Sally Spedding's chiller-thriller, A Night with No Stars (2004) is set in the mountains of Mid-Wales. I know these mountains. I know the way the Welsh talk English in Rhayader, I know the language of the chapel and the attitudes of suspicion that abound in the country as whole toward the English, the Saesneg. Sally Spedding captures the cadences of speech. She captures the beauty of the landscape--in bad weather a very bleak beauty. I have rarely seen it as bleak as it is in this novel. Spedding colors the scene to creepy effect it with words out of the Celtic heritage, Samhain, the Celtic Halloween and Beltane, the Celtic May, with people who dabble in Druidic myth--and with the dreadful ravens always hovering in the background, deeply symbolic in Celtic mythology, as the "heroine" of the novel learns. This central character, Lucy Mitchell, is not Welsh, but she has read a book in her childhood, Magical Tales from Magical Wales, and has an interest in Celtic beliefs; she has also (surprisingly) written a dissertation on the Welsh poet, R. S. Thomas, whose view of Wales is considerably bleaker than that of her Magical Tales, but when in the first chapter of the novel she is brutally and humiliatingly assaulted in her workplace, an upmarket publishing house in London, she sets off with a small inheritance to buy a property in Wales, hoping to find rural peace and Celtic regeneration. (She should have read R. S. Thomas more closely.)

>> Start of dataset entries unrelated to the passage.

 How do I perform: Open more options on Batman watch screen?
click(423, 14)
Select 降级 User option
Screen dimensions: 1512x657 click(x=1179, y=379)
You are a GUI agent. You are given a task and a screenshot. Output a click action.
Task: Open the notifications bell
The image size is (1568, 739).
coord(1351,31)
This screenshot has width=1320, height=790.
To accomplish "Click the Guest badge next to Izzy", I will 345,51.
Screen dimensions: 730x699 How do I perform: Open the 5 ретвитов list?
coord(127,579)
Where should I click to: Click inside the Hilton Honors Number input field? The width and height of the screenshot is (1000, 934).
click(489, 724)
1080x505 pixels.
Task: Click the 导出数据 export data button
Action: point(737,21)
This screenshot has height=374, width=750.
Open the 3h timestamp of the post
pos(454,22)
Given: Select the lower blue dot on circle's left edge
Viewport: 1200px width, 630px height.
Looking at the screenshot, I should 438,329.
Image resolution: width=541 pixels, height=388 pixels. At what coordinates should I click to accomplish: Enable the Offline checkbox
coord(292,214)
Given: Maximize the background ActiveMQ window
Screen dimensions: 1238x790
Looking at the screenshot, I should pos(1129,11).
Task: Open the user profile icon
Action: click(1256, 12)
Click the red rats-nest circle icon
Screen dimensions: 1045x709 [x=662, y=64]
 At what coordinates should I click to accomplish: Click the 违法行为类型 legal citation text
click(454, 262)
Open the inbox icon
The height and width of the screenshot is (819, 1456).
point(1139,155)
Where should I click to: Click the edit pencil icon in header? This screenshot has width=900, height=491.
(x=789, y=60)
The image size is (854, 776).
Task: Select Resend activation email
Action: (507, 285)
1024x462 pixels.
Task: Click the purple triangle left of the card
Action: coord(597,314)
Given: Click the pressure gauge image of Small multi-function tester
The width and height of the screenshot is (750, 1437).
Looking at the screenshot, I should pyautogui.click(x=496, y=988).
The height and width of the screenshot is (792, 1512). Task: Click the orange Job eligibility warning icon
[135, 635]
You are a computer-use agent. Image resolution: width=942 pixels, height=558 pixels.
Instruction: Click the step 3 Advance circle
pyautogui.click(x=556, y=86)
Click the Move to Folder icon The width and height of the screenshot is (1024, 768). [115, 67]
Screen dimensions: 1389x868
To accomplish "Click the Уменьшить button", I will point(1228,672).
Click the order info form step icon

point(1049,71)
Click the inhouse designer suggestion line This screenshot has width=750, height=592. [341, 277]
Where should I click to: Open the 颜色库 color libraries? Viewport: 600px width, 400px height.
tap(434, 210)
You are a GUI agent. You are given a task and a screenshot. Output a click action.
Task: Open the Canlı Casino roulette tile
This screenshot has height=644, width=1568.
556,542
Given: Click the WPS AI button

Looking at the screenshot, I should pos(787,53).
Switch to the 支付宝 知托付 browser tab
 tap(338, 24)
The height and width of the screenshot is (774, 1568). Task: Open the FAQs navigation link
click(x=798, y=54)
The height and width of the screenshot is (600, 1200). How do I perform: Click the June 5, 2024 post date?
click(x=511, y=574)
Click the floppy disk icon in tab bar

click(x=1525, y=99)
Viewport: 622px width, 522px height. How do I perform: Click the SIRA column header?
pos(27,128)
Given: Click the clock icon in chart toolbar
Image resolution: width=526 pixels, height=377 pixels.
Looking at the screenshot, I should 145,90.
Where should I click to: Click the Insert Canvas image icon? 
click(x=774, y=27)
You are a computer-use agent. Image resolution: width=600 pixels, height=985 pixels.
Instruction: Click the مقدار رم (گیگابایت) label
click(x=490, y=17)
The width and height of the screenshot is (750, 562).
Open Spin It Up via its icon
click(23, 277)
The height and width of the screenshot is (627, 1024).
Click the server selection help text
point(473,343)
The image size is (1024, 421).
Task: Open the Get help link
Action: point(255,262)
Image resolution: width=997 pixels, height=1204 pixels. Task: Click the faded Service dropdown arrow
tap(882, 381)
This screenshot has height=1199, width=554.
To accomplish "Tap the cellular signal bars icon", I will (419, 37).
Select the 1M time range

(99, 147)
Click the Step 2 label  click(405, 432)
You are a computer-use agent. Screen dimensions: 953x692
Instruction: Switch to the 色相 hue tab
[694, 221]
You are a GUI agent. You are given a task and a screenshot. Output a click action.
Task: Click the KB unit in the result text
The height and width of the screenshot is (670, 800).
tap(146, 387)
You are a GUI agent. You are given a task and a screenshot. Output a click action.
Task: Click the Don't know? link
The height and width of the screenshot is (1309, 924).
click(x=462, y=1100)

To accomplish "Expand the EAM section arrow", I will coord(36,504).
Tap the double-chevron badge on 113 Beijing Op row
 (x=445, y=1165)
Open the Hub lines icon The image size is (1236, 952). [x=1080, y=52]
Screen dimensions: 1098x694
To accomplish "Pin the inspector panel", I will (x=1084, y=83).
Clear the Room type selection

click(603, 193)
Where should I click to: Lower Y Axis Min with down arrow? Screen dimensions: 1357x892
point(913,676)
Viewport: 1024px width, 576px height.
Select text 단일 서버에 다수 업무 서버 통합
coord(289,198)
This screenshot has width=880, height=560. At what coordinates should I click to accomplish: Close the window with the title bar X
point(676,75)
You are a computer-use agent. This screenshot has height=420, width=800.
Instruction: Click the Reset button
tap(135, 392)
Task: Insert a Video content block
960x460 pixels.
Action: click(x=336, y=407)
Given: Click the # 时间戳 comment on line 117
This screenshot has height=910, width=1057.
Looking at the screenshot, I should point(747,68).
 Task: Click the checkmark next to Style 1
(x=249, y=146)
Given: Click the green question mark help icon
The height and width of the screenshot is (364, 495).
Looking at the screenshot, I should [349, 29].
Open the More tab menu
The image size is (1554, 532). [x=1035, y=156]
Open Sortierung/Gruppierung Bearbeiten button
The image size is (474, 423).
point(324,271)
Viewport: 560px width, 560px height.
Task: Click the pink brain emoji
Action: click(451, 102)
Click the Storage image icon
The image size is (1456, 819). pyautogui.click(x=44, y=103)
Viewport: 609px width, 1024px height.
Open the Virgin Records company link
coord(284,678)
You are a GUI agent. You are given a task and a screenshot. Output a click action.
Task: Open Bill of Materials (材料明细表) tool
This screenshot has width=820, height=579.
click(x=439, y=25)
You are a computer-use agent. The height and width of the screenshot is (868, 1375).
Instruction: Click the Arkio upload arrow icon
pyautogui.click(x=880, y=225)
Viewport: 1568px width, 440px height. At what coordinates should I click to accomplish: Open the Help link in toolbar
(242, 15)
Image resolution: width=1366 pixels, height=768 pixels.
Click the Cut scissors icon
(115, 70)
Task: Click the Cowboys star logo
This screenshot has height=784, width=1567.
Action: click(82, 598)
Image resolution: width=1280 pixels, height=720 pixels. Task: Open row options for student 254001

Like characters in other Spedding novels, she is an outsider with a dream about to turn into a nightmare. The closer she gets to Wern Goch, the house on the Ravenstone estate that she wants to buy, the more her happy fantasy of the rural life fades, and the greater her fear grows that she going in the wrong direction, but simultaneously greater grows her sense that she cannot turn back. When she reaches the turn-off on the road to her dream house, the track on which she is driving becomes narrower and narrower, and so she goes on deeper and deeper into trouble and less and less able to turn back, and we with her. The other characters in the novel are introduced early on in their own voices though in third person narratives, thus Mark Jones, the son of the house owner, handsome, crazy, a poet, a laborer, a man with strange rapport with the huge ravens that inhabit the land; other characters too, not even in Wales, whose connection with the central plot is still a mystery. There are secrets in Wern Goch that Lucy begins to know about, but no one will explain them to her. The wife of the owner, mother of Mark, was horribly murdered fifteen years before in this house, but why? By whom? We, the innocent readers are early caught up in the plot, tantalized by the pieces of mystery that are dropped into our laps, reading on, guilty of going with Lucy on this dangerous path, guilty of wanting to know the worst, not comforted by the small suggestion of a new order at the very end, our heads and consciousness saturated with the horrific images that have "solved" the mystery.
This is not a novel for the faint-hearted. It is a first-rate chiller-thriller for those who know what the genre has in store for them.